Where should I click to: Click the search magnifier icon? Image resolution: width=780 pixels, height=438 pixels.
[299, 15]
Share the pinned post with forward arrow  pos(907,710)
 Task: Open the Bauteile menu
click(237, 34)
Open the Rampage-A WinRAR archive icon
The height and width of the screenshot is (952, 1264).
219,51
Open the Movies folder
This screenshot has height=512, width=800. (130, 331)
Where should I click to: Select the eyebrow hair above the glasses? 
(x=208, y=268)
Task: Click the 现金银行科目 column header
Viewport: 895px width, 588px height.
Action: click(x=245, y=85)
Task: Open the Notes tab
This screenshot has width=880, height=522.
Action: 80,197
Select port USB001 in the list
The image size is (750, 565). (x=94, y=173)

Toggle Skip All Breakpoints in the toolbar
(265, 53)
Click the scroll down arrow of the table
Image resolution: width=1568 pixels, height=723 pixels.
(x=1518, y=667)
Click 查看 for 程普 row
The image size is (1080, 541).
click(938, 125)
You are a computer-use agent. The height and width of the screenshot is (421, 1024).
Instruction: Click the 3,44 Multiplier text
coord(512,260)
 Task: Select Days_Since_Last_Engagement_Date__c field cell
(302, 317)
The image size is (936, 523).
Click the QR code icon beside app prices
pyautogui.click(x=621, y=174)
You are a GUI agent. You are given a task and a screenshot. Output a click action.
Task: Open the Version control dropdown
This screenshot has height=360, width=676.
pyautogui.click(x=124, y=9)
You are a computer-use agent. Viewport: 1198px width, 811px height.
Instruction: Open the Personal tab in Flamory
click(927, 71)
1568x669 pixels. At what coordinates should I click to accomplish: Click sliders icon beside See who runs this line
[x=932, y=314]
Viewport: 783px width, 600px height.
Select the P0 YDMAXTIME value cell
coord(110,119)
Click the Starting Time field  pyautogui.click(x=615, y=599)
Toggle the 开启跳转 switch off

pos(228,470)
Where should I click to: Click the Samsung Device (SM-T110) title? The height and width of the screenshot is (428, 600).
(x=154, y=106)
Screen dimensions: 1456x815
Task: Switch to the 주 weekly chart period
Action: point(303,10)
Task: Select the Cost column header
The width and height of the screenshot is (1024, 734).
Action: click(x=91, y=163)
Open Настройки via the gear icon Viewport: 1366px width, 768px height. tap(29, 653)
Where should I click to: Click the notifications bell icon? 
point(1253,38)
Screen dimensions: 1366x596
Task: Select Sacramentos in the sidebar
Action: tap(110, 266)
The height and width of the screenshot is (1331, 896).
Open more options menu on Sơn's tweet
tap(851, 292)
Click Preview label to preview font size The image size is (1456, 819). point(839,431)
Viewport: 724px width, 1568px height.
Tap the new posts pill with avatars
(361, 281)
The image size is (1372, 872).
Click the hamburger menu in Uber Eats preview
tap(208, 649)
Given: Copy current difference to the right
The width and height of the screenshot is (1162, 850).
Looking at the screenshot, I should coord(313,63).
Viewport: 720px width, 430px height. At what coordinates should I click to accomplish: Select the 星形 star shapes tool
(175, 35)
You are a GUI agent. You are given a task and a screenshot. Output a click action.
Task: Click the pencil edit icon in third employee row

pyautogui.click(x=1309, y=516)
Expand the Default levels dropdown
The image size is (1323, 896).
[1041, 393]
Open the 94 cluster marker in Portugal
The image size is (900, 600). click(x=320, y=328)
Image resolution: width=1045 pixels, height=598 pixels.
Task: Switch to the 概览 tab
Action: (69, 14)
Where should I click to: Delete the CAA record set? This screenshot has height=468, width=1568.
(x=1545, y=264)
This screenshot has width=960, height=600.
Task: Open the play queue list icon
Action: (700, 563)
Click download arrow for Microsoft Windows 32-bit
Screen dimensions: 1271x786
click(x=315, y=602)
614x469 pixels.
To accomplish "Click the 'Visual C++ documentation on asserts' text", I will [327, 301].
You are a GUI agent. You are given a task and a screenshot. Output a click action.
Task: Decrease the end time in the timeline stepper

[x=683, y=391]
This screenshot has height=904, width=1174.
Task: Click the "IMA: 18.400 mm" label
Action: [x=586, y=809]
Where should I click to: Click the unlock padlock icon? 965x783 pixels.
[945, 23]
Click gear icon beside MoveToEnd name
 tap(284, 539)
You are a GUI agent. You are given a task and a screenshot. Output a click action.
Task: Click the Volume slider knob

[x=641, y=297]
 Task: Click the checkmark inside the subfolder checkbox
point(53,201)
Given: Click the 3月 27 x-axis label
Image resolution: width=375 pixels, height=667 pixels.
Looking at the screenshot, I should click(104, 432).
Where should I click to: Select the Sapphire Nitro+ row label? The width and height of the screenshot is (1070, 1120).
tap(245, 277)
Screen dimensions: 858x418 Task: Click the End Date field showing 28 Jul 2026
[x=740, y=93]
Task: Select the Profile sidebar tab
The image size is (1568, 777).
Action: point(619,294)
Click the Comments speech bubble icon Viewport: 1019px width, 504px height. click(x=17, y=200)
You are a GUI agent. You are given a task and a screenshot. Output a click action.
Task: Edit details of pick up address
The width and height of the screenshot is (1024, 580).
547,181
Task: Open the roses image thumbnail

━━━━

### [Work order]
Verbatim output is expected for the lines from the start of the data to the line in which "Task: Click the 现金银行科目 column header" appears, both included.

### [Answer to the problem]
Where should I click to: Click the search magnifier icon? Image resolution: width=780 pixels, height=438 pixels.
[299, 15]
Share the pinned post with forward arrow  pos(907,710)
 Task: Open the Bauteile menu
click(237, 34)
Open the Rampage-A WinRAR archive icon
The height and width of the screenshot is (952, 1264).
219,51
Open the Movies folder
This screenshot has height=512, width=800. (130, 331)
Where should I click to: Select the eyebrow hair above the glasses? 
(x=208, y=268)
Task: Click the 现金银行科目 column header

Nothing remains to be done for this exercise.